Unbeknownst to the Professor, the illustrations he secretly acquired years ago were stolen a century earlier from the ruler of Florence’s underworld. Now one of the most dangerous beings in Italy is determined to reclaim his prized artwork and exact revenge on the Emersons, but not before he uncovers something disturbing about Julianne …

Set in the city of Florence, “The Prince” is a prequel novella to “The Raven,” which is the first book in the new Florentine Series Trilogy by Sylvain Reynard.

“The Prince” can be read as a standalone but readers of The Gabriel Series may be curious about the connection between The Professor’s world and the dark, secret underworld of “The Prince.”

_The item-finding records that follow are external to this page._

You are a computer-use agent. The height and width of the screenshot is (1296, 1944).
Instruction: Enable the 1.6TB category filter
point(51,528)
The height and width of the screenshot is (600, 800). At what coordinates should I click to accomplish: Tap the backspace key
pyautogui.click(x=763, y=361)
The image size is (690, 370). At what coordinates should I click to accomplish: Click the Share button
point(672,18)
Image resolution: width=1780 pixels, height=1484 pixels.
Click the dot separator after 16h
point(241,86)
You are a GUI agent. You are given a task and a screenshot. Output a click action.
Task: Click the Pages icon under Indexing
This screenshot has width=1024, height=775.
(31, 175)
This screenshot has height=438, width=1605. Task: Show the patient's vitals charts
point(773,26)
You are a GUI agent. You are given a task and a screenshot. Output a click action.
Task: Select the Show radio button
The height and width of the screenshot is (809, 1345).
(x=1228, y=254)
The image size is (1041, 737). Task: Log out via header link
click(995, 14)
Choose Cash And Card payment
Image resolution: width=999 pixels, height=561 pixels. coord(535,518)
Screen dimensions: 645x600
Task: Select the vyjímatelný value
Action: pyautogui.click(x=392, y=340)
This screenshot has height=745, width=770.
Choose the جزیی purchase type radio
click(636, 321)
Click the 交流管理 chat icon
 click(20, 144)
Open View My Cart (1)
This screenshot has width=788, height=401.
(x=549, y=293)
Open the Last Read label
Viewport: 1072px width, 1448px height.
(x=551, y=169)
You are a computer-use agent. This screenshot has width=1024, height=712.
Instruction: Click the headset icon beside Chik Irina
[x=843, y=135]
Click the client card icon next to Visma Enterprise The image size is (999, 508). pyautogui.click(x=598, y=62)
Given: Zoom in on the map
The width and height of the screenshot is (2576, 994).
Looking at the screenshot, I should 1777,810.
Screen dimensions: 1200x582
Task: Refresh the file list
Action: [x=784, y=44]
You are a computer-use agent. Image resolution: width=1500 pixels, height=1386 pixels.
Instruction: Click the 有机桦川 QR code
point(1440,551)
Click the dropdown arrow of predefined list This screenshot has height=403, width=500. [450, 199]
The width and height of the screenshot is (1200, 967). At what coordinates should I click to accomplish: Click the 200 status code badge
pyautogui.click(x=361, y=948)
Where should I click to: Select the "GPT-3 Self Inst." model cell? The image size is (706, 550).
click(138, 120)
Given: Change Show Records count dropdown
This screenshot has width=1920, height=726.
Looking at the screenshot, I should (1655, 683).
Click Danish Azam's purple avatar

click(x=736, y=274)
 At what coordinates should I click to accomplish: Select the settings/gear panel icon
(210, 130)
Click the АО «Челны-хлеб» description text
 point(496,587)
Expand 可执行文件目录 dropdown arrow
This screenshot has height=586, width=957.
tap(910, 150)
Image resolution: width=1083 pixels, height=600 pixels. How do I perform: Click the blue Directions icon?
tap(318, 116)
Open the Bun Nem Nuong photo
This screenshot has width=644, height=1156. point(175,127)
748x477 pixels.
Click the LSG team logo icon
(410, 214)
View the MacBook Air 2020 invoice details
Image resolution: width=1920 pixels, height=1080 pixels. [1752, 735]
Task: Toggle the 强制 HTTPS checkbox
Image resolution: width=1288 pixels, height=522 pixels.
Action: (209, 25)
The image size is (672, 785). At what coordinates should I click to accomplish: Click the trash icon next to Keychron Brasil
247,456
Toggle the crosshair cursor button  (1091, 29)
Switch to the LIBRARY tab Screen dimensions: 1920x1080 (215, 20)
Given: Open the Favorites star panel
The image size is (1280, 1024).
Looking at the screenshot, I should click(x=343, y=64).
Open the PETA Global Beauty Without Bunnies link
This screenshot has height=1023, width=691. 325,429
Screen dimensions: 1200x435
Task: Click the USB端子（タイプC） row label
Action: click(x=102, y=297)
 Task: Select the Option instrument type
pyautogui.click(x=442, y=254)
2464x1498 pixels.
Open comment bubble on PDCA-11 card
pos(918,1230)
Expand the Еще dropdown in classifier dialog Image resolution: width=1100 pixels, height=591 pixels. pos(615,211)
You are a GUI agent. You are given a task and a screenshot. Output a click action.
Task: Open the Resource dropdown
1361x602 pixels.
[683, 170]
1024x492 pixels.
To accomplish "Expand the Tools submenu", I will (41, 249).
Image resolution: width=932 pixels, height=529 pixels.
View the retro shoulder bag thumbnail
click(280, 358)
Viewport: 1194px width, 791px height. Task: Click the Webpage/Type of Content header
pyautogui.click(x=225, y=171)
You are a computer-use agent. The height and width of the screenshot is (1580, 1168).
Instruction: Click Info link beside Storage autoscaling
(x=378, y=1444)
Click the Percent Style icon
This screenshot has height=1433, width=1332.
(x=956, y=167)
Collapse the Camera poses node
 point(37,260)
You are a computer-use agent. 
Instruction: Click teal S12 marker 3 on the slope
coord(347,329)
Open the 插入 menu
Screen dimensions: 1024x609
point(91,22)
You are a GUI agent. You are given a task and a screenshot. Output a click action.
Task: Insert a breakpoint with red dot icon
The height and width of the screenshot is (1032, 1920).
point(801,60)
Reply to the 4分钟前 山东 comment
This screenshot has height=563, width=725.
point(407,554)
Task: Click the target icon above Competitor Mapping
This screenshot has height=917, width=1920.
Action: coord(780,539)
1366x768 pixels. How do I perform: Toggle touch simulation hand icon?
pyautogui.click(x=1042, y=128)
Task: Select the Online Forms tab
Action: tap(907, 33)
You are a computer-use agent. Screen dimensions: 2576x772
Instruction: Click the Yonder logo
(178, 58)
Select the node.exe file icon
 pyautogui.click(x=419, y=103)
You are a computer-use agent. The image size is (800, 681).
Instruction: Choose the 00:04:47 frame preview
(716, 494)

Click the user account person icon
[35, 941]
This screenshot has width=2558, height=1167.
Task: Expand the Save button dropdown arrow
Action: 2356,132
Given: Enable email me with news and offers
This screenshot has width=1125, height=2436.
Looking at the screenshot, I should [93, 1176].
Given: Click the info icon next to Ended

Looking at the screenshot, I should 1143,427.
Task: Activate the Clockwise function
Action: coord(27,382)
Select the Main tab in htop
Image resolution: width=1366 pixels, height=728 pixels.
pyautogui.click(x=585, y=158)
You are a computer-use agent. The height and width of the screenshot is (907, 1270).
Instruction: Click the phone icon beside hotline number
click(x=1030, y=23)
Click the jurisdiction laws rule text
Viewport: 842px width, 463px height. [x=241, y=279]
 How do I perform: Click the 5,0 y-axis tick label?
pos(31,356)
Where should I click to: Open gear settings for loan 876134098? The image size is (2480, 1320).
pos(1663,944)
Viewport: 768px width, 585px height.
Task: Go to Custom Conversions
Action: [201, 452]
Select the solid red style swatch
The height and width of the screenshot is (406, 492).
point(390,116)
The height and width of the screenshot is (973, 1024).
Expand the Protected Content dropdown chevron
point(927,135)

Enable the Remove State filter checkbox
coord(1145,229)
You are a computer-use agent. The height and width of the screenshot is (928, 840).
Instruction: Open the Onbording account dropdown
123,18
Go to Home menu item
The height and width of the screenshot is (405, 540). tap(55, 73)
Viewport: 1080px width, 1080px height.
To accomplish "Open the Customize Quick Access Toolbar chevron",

3.5 Stars by Jennifer Hagen

I found this novella difficult to rate because it is so far out of my comfort zone in terms of reading.  I normally don’t read paranormal and I find it hard to relate to stories being told from the “underworld.”  I’m strictly a black-on-white kinda gal, and I am not capable of seeing things outside the box.  Having said that, the reason that I was initially intrigued by this storyline and had me wanting to read this, was simply the fact that Professor Emerson and Julianne were mentioned.   I don’t want to be cruel, but I have to say that I wished their ending would have stayed as it was at the conclusion of Gabriel’s Redemption.  To want more of their story, and to be subjected to paranormal when it isn’t your genre, was not my cup of tea.  There is also extreme violence between underworld councils and I was uncomfortable with the amount of beheading.

The Prince is the leader of the underworld, and has been around for centuries.  He has unique characteristics that make him superlative to humans in that his senses are heightened and he has the speed of a lion.  If you recall, Professor Emerson acquired Botticelli illustrations and donated them to an art museum in Italy.  The Prince was the original owner of these illustrations and they were stolen from him hundreds of years ago.  He wants them back, and it is unfortunate that the Professor is the current owner of them.

The professor would pay for his thievery, and his wife would mourn him.  In those events, justice would be served.

This is just the beginning to the new Florentine series and is a prequel as to what is to come in the upcoming full-length novel, The Raven.   I was happy to see that Professor Emerson and Julianne are still madly in love with one another and he continues to worship her.   I was also happy to see that the snarky narrator still likes to sneak in a dig or two.